David: In 1983 I went back to England, hoping to get a job. I had been in India seven years, and for most of the previous five years I had been supported by Ramanasramam because I had been doing various jobs for them - running their library, editing their magazine, and so on. I wanted to come back to India with enough money to be financially independent. I wanted to live outside the ashram, supporting myself, and I wanted to spend more time meditating, without being dependent on an institution for food and accommodation. Well, it didn't work out. No one wanted to hire me to do anything. I sent off lots of applications for jobs that I was eminently qualified to do and either received no reply at all, or I received rejection letters that were downright offensive. I had started and run a library in India for five years, but when I applied for a job to run a private library that was smaller than the one in Tiruvannamalai, I received a reply that said: 'Dear Mr Godman, Thank you very much for your very entertaining application. However, we would prefer to engage someone who is qualified to do the job.' This went on for months. I even blew an interview to pick up litter because I laughed at the wrong moment. Bhagavan says in Maharshi's Gospel that if you are destined to work, you cannot avoid it, and if you are destined not to work, no matter how hard you look for a job, no one will hire you. That was my situation in the summer of 1983. What I didn't realise at the time was that Bhagavan had other plans for me. The landlord of the house where I was staying was a philosophy lecturer in Leicester University, and so was his wife. He had just delivered a manuscript his wife had written to the editor of a London publisher.

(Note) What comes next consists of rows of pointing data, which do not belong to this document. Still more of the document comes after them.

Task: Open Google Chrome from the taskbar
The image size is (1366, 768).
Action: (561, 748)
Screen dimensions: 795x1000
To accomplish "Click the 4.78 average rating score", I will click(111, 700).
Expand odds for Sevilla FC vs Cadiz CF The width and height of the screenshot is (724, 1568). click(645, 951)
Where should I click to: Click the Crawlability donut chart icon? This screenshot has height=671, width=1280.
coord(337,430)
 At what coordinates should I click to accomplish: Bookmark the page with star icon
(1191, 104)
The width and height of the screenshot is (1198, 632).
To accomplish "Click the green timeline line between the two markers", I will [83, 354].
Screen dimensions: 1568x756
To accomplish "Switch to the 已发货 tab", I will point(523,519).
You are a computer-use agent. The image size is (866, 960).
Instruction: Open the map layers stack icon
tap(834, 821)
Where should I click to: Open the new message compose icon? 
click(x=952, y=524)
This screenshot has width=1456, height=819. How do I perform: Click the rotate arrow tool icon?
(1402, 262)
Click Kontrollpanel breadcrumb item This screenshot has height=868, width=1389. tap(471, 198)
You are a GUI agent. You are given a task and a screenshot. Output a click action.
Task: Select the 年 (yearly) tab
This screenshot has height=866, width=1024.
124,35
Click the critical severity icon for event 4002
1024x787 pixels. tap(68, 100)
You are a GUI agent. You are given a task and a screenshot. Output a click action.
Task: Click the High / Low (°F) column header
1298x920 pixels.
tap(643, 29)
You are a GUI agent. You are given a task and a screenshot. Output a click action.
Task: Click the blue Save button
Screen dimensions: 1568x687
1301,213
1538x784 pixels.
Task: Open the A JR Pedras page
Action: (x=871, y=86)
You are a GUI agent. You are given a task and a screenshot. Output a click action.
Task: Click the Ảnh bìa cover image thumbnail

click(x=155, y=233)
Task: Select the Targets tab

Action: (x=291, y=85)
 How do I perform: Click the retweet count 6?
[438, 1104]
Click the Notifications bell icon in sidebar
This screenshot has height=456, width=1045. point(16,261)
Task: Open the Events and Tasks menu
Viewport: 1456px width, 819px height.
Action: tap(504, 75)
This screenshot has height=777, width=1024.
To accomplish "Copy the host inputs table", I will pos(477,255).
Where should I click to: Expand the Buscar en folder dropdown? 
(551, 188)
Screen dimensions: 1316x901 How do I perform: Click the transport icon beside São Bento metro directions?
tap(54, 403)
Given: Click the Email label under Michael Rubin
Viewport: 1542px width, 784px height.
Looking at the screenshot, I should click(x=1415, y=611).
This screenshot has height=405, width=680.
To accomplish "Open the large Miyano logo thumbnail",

When she discovered that he too was a philosophy lecturer, she had said, 'Why don't you write a book for us as well. We are always looking for new books on philosophy.'

I perked up when I heard this. This was something I could do. I called up the editor and asked if she wanted a book on Ramana Maharshi. Her reply astounded me:

'Come to my office at once. Don't go anywhere else. We want you. Come right now.' After months and months of rejections, this was an astounding turn of events. I thought up a quick plan for a book and discussed it with her a few hours later. She checked on the sales figures of the few other books on Ramana that had been published in the West and said, 'We'll do it'. It was as simple as that. I was given a contract and sent off to India to put together Be As You Are. I was astonished because I had been brought up believing one of the standard myths of authorship. The would-be writer spends months or years writing a book. He or she then spends just as long sending the manuscript off to various publishers, who all reject it. Then, if he or she is lucky, the 101st publisher finally says 'Yes'.

It was my destiny to come back to India and write books on Bhagavan, his teachings, and his disciples. When I tried to do something else, I couldn't make it happen.

When I went to Lakshmana Ashram in 1982, it was to get away from the writing and editing work I was doing for Ramanasramam. Within a couple of weeks I was writing a book there. When I went to England the following year, hoping to generate enough cash so that I wouldn't have to do writing work in India, I ended up coming back with a contract for a book on Bhagavan. That has been my work, my destiny, more or less ever since. Nowadays, I don't try to fight it. I enjoy it.